Management of adverse events related to checkpoint inhibition therapy

IO treatments (immuno-oncology treatments) have become reality and are now daily practice or, in some cases, a daily challenge. New recommendations are being made with the prime purpose of increasing alertness and awareness as well as emphasizing standard operating strategies to deal with immune-related adverse events (ir-AEs) in patients treated with immune checkpoint inhibitors (ICI). This brief review refers to systemic reviews, guidelines and meta-analyses, randomized controlled trials and case series published from 2000 to the present. Existing recommendations for optimal management of toxicities vary according to organ systems affected and grading.
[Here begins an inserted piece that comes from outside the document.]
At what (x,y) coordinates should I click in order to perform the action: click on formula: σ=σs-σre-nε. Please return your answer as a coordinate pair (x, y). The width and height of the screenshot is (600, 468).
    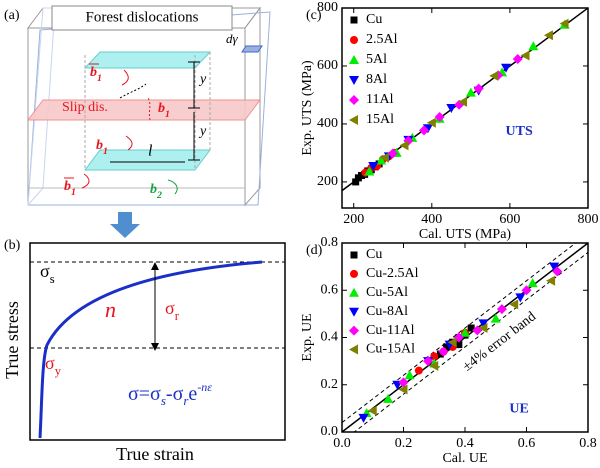
    Looking at the image, I should click on (170, 394).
Grade 1 toxicities (exception to the rule: neurologic, hematologic, cardiac manifestation) require close monitoring. Grade 2 toxicities prompt immediate treatment interruption combined with corticosteroid administration (prednisone or methylprednisolone 0.5–1 mg/kg/day) until the symptoms revert to grade 1 or less. ir-AEs up to grade 3 or 4 justify suspension of treatment together with increased dosage of prednisone or methylprednisolone (1–2 mg/kg/day) combined with close monitoring to continuously adapt the current immunosuppressive strategy. In some cases, a different additional immunosuppressive agent has to be evaluated. Only when all symptoms have disappeared and immunosuppressive treatment produces a response can all immunosuppressive agents be tapered. Endocrinopathies are the exception to the rule and are mostly controllable by hormone replacement, at least in low-grade manifestation. This short review focuses on the main aspects that help manage immune-related side-effects and elucidates all the additional aspects surrounding and contributing to successful treatment and management of cancer patients.